Exercise details -> Give the records again from the start up to and including the line with "click(57, 117)", swapping "Image resolution" for "Screen resolution" and leaving everything else unchanged.

Data supplied ->
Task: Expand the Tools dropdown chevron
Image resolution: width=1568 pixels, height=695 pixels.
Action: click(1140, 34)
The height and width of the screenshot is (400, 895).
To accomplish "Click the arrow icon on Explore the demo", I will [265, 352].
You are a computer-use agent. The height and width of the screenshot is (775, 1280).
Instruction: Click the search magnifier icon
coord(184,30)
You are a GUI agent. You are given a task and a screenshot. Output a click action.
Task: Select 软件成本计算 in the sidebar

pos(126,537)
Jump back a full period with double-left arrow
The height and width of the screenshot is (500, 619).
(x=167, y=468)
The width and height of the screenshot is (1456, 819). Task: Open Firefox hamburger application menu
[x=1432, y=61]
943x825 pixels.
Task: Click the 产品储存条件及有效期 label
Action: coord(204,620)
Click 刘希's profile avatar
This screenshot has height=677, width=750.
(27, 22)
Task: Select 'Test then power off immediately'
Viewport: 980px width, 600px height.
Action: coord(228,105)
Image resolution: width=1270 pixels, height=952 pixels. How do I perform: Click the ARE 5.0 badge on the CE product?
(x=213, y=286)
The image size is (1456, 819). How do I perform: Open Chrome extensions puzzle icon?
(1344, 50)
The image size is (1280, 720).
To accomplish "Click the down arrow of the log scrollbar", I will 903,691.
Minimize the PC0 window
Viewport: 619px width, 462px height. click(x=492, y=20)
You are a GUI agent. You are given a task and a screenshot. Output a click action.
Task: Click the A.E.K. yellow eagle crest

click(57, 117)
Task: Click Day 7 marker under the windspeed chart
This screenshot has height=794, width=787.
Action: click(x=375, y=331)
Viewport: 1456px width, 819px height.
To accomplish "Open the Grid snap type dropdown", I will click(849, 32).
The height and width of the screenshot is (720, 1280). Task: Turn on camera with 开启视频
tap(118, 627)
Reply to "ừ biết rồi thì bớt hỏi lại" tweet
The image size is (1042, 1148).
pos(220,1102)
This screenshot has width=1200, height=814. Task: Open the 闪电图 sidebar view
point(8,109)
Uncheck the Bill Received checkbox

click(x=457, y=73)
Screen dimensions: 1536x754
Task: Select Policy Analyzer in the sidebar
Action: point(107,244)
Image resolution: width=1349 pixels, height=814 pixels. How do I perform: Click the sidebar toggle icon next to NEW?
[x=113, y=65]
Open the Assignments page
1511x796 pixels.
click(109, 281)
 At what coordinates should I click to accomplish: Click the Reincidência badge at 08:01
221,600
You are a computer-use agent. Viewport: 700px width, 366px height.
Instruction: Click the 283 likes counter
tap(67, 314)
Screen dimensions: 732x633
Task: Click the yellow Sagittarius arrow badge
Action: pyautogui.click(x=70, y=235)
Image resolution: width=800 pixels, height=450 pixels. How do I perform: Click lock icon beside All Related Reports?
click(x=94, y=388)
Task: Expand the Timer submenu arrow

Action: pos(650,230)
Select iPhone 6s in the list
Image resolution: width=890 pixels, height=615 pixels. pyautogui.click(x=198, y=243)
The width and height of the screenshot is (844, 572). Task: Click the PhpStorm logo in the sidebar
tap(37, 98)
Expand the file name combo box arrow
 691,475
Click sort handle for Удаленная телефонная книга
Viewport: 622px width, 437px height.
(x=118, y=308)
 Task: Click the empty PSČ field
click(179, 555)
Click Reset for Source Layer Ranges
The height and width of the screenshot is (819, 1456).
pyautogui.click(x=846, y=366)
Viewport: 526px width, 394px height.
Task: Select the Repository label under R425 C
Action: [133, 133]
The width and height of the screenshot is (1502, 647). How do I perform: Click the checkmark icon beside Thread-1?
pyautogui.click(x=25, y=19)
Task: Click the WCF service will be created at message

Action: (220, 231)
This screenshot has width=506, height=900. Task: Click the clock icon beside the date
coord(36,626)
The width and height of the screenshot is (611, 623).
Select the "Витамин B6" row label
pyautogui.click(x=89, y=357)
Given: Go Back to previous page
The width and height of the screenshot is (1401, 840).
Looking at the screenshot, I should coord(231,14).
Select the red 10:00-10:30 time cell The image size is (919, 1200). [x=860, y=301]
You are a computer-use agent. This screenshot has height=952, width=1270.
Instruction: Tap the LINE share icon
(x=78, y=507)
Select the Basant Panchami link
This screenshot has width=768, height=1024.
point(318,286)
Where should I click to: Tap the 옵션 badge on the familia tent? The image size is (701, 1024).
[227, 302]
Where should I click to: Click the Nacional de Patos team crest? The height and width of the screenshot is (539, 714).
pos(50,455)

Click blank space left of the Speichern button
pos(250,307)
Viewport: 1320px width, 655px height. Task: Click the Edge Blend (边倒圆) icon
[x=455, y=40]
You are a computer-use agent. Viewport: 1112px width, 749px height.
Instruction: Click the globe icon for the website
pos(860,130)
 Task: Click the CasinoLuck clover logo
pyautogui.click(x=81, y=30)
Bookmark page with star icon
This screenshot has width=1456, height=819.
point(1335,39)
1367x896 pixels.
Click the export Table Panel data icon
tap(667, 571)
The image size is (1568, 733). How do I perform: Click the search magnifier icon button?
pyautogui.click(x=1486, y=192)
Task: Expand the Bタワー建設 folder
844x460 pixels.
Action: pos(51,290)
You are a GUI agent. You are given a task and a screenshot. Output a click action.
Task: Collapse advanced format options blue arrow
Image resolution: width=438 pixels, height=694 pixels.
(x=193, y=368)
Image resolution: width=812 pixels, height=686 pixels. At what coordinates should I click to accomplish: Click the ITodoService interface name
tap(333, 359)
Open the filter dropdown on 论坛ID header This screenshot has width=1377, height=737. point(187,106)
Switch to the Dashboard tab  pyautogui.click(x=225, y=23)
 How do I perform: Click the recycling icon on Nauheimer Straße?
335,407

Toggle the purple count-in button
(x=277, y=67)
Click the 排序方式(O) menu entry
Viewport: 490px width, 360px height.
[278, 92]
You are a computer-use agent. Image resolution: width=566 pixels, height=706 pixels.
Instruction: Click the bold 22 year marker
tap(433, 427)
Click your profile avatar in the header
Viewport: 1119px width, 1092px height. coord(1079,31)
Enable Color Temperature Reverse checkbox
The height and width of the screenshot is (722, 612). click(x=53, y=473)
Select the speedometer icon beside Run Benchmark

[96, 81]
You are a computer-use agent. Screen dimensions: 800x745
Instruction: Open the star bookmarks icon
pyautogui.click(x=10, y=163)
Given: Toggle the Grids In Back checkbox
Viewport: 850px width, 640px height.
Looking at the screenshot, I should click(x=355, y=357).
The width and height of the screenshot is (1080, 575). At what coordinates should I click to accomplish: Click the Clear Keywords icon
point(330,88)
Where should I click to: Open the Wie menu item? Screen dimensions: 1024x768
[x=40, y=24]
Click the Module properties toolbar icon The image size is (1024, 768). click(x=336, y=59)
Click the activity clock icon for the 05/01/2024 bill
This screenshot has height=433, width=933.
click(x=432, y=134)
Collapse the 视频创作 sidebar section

Answer to the task ->
Task: Expand the Tools dropdown chevron
Screen resolution: width=1568 pixels, height=695 pixels.
Action: click(1140, 34)
The height and width of the screenshot is (400, 895).
To accomplish "Click the arrow icon on Explore the demo", I will [265, 352].
You are a computer-use agent. The height and width of the screenshot is (775, 1280).
Instruction: Click the search magnifier icon
coord(184,30)
You are a GUI agent. You are given a task and a screenshot. Output a click action.
Task: Select 软件成本计算 in the sidebar

pos(126,537)
Jump back a full period with double-left arrow
The height and width of the screenshot is (500, 619).
(x=167, y=468)
The width and height of the screenshot is (1456, 819). Task: Open Firefox hamburger application menu
[x=1432, y=61]
943x825 pixels.
Task: Click the 产品储存条件及有效期 label
Action: coord(204,620)
Click 刘希's profile avatar
This screenshot has height=677, width=750.
(27, 22)
Task: Select 'Test then power off immediately'
Viewport: 980px width, 600px height.
Action: coord(228,105)
Screen resolution: width=1270 pixels, height=952 pixels. How do I perform: Click the ARE 5.0 badge on the CE product?
(x=213, y=286)
The image size is (1456, 819). How do I perform: Open Chrome extensions puzzle icon?
(1344, 50)
The image size is (1280, 720).
To accomplish "Click the down arrow of the log scrollbar", I will 903,691.
Minimize the PC0 window
Viewport: 619px width, 462px height. click(x=492, y=20)
You are a GUI agent. You are given a task and a screenshot. Output a click action.
Task: Click the A.E.K. yellow eagle crest

click(57, 117)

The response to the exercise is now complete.